比SARS更致命:蝙蝠病毒MERS是如何成为人类杀手的

Erika Fry 2014-09-01
编者按:本文是《财富》杂志探讨传染现象的系列文章的开篇之作。埃博拉病毒近来让全球陷于恐慌之中,不过在今年早些时候,全球卫生部门官员最为头疼的,是号称SARS姊妹,但比其更致命的MERS病毒。今年夏天,MERS病毒的蔓延趋势似乎有所减缓,但病原体并未消失。更让人担忧的是,流行病学专家至今还没有搞清楚这种病毒的传染途径。

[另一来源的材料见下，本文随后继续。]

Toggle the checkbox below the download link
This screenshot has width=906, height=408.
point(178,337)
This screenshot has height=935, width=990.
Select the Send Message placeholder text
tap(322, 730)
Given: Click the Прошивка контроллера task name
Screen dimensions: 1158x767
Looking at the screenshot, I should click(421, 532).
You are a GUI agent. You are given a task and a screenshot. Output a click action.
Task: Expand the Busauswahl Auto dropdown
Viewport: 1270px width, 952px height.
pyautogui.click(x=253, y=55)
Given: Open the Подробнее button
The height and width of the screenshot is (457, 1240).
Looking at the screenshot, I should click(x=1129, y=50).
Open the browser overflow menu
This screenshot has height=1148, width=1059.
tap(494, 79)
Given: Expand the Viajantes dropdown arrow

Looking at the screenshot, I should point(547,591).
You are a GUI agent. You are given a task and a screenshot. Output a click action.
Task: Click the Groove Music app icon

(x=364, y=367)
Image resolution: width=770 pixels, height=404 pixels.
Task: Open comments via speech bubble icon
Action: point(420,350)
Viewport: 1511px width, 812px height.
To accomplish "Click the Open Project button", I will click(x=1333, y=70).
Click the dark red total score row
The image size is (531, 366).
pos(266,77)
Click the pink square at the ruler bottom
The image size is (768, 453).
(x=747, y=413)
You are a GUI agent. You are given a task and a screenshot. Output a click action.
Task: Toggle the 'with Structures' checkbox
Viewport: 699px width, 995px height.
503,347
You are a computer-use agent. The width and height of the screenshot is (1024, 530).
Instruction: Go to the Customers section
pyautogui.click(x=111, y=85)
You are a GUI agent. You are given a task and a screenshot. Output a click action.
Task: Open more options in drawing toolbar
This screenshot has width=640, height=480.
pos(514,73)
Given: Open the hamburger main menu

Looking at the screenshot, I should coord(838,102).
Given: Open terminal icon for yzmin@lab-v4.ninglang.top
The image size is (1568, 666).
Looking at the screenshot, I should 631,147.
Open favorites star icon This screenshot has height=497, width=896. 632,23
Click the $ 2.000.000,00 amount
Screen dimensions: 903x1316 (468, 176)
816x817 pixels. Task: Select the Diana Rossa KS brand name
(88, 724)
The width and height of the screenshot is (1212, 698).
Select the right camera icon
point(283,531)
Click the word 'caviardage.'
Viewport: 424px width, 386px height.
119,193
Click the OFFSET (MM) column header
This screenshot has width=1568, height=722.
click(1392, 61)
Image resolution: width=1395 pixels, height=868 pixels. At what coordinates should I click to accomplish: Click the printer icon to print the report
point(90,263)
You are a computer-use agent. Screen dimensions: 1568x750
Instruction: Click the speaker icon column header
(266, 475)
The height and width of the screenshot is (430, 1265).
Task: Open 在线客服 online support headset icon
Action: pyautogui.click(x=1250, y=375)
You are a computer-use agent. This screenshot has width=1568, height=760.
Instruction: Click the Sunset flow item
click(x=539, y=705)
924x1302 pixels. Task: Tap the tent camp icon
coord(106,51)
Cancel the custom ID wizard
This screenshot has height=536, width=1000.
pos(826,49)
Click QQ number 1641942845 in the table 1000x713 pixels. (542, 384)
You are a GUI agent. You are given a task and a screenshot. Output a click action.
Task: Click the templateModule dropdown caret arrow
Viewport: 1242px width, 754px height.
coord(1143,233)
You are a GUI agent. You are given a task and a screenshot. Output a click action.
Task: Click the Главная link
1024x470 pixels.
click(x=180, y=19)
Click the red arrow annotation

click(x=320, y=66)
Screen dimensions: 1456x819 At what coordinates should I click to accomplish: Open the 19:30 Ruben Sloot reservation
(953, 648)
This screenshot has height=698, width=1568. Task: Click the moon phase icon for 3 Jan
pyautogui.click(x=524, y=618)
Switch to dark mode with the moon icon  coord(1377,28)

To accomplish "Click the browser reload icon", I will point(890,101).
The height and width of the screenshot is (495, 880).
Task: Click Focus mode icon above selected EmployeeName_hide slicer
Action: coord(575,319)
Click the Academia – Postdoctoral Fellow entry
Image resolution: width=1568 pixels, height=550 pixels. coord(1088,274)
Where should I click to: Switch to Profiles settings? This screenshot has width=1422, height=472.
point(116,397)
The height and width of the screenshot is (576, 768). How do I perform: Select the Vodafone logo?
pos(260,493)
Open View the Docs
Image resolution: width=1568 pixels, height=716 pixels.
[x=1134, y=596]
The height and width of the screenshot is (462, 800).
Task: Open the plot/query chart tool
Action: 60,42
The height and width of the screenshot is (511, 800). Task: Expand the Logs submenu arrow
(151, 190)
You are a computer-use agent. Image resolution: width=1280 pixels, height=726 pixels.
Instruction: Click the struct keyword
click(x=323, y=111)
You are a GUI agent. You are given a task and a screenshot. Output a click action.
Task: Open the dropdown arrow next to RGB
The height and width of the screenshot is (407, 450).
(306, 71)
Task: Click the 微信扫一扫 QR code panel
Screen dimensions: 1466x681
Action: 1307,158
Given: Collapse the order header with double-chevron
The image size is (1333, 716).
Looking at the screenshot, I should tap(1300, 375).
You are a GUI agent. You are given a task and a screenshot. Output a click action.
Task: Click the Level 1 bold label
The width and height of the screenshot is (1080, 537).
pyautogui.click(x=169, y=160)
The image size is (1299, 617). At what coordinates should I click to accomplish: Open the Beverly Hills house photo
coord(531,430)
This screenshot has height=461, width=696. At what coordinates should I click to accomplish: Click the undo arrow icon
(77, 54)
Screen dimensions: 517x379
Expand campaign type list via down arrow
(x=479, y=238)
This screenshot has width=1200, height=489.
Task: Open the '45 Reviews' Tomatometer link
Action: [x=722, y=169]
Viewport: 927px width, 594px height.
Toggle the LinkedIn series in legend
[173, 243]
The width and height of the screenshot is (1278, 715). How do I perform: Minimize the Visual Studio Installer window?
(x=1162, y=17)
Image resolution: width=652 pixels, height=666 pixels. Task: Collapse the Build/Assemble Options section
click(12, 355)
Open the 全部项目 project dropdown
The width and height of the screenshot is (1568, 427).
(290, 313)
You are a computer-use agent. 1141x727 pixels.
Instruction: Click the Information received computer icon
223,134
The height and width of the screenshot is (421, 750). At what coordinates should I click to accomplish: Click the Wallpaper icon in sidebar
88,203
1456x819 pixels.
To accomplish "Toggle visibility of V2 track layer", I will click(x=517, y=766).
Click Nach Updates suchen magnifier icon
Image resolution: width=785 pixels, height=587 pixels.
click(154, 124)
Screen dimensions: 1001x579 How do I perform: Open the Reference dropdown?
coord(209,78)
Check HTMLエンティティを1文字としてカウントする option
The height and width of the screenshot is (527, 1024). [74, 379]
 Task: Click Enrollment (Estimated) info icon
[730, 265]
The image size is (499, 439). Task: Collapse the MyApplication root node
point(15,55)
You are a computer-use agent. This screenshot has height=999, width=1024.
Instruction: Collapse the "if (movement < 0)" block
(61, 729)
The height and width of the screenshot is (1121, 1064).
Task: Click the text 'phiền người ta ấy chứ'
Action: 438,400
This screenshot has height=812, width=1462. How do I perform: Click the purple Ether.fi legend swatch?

    SARS在人群中的传染性比目前的MERS强得多,但它的致命性却较弱,只有10%的感染者死亡,而MERS则有35%。因此MERS目前虽然不是紧迫的威胁,但也具有潜在的危险性,一旦病毒产生更具传染性的变种,就随时可能在人类之间或动物和人类之间传播。

    相关视频:病毒大小的粒子试图进入细胞

    不过与据信只会在人类和动物间传播几次的SARS病毒不同,MERS病毒(现在我们都知道它存在了)似乎可以不断跳越物种——这种病毒通过许多种不同的动物传染病事件实现了扩散,这一传染模式十分不可思议。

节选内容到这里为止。